▶ [Problem to solve]:
Taking the line that contains "菲尼克斯电源的使用具有多方面的重要意义 (116, 933)" as the starting point, give again exactly every line up to and including the last line of the records below.

▶ [Given records]:

Content starts

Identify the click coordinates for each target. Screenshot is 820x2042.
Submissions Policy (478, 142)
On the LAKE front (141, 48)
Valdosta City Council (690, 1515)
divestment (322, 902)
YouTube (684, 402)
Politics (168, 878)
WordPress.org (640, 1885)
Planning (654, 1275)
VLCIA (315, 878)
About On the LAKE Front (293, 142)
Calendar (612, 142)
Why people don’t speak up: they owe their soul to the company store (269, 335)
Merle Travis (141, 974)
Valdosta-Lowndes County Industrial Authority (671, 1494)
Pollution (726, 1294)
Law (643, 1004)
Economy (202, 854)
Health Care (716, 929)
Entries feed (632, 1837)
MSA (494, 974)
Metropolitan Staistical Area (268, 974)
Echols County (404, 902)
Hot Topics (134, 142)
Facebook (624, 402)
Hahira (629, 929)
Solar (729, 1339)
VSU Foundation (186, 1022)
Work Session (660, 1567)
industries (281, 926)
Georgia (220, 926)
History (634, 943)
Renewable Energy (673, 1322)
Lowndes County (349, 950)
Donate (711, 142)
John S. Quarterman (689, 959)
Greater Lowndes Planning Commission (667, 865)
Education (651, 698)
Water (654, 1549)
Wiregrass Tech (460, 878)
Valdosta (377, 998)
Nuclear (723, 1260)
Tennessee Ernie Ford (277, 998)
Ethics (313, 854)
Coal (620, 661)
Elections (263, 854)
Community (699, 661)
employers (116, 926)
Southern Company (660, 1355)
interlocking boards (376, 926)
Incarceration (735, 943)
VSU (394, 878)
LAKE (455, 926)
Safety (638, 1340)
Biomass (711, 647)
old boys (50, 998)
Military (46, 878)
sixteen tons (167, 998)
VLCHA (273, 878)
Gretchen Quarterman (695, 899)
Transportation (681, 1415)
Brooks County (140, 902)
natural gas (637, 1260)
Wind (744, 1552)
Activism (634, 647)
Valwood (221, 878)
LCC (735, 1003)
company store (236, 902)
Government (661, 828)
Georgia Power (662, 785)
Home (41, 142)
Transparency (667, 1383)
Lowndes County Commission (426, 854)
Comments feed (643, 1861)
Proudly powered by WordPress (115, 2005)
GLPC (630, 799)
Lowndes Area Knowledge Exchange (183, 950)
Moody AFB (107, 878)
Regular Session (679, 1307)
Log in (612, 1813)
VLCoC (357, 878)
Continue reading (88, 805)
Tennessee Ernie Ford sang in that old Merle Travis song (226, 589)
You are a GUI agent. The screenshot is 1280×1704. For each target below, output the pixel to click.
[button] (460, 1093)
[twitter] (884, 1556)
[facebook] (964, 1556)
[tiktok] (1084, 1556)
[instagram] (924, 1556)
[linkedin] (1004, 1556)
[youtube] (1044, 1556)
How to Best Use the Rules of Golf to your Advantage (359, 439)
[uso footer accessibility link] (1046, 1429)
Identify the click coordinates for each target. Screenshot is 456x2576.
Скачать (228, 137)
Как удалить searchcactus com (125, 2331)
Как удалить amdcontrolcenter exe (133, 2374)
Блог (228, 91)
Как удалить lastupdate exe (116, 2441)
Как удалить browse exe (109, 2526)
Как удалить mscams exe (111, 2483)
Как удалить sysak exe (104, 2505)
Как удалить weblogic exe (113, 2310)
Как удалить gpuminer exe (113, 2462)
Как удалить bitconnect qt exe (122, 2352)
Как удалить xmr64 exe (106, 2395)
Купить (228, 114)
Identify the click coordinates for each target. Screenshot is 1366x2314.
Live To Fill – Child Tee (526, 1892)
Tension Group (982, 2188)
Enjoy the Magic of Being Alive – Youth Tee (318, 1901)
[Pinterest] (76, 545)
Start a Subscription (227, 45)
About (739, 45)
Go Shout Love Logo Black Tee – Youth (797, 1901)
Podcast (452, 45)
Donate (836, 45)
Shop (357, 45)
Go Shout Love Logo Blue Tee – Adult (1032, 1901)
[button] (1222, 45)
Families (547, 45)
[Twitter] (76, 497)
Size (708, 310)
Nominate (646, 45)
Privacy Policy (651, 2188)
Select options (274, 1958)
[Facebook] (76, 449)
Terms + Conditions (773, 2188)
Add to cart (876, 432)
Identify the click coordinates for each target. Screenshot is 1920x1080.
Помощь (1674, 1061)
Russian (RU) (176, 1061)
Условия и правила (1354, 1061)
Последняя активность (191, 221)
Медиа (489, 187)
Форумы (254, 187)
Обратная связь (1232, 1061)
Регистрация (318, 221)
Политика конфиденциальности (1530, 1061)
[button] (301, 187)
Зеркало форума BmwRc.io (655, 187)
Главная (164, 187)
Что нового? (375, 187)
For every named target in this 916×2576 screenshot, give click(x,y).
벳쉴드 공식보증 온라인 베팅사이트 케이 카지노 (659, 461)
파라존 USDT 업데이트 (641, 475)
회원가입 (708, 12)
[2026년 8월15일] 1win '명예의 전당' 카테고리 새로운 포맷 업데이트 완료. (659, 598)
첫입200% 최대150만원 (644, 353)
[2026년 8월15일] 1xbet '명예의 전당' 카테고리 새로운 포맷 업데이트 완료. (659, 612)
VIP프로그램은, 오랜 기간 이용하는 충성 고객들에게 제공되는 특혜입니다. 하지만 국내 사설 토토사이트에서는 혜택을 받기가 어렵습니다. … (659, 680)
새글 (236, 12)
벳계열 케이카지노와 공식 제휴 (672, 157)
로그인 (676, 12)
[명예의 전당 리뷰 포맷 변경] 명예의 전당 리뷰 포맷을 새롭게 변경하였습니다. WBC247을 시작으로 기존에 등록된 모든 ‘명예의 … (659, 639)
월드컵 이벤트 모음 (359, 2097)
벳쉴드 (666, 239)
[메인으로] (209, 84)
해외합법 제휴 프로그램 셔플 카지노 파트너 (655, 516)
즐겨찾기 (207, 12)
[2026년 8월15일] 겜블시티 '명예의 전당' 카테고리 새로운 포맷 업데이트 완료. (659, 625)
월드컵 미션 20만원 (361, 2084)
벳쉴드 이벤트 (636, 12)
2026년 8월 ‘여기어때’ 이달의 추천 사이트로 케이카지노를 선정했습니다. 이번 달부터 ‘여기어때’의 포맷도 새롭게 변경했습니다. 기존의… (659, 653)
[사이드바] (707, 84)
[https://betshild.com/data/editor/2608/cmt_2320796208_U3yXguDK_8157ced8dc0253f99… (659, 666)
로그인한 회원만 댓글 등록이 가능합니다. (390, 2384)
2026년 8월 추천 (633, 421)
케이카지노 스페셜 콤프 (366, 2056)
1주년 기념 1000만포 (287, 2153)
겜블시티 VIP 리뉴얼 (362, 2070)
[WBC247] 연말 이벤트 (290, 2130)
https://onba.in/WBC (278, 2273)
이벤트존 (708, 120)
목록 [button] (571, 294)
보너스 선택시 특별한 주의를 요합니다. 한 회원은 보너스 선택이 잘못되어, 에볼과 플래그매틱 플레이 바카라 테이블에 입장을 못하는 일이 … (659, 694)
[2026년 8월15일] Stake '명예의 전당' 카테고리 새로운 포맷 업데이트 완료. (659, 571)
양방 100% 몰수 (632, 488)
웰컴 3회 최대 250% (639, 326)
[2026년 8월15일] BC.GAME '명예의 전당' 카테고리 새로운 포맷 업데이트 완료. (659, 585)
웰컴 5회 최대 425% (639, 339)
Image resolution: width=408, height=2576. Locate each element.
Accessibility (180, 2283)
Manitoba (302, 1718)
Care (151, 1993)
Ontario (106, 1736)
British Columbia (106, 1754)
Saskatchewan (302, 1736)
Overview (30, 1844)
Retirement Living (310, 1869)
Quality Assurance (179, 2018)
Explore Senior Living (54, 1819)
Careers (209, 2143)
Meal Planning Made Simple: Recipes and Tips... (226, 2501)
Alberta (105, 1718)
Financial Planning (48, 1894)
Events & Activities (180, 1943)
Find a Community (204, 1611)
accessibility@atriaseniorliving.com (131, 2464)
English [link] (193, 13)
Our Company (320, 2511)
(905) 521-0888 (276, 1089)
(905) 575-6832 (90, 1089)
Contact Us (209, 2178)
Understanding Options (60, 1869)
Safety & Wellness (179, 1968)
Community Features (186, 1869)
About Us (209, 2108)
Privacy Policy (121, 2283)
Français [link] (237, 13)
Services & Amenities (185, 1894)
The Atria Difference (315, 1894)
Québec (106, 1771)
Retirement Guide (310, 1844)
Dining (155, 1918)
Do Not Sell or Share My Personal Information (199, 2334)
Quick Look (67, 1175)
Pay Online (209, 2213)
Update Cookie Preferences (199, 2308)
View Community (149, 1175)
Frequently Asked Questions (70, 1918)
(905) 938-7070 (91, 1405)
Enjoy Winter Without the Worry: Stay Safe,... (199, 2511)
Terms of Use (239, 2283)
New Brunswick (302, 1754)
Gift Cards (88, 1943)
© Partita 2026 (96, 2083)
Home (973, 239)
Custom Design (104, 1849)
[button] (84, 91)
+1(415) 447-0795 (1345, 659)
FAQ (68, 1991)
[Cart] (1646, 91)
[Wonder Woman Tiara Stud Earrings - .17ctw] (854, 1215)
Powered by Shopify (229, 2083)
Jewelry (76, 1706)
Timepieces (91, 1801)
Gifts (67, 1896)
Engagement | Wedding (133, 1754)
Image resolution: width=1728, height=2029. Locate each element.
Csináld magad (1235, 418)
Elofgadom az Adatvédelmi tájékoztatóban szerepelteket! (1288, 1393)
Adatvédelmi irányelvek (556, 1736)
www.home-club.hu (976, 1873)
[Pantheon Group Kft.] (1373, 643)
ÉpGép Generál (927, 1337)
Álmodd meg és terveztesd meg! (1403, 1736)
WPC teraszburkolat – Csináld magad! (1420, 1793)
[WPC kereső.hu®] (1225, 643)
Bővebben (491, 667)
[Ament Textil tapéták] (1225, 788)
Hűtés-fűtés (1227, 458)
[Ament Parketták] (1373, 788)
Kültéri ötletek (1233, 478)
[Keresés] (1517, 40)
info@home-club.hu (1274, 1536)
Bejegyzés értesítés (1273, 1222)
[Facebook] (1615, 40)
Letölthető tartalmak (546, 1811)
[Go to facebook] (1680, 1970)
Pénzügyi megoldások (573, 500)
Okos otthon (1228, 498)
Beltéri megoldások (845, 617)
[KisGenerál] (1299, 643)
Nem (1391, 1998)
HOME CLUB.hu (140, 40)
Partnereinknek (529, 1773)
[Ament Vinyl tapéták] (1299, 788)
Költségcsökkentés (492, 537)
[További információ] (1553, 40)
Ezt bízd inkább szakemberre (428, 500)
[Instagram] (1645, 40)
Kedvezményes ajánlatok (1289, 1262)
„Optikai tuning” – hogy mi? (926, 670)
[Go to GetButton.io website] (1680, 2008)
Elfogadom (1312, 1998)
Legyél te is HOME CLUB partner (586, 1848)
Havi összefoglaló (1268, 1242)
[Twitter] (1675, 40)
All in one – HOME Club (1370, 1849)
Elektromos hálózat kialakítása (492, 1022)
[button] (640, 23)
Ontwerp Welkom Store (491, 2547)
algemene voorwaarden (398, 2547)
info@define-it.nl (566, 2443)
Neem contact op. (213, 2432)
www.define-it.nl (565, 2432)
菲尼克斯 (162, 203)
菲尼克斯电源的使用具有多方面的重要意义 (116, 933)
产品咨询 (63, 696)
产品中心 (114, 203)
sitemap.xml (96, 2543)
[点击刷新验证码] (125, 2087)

Content ends

▶ [Answer space]:
菲尼克斯电源的使用具有多方面的重要意义 (116, 933)
产品咨询 (63, 696)
产品中心 (114, 203)
sitemap.xml (96, 2543)
[点击刷新验证码] (125, 2087)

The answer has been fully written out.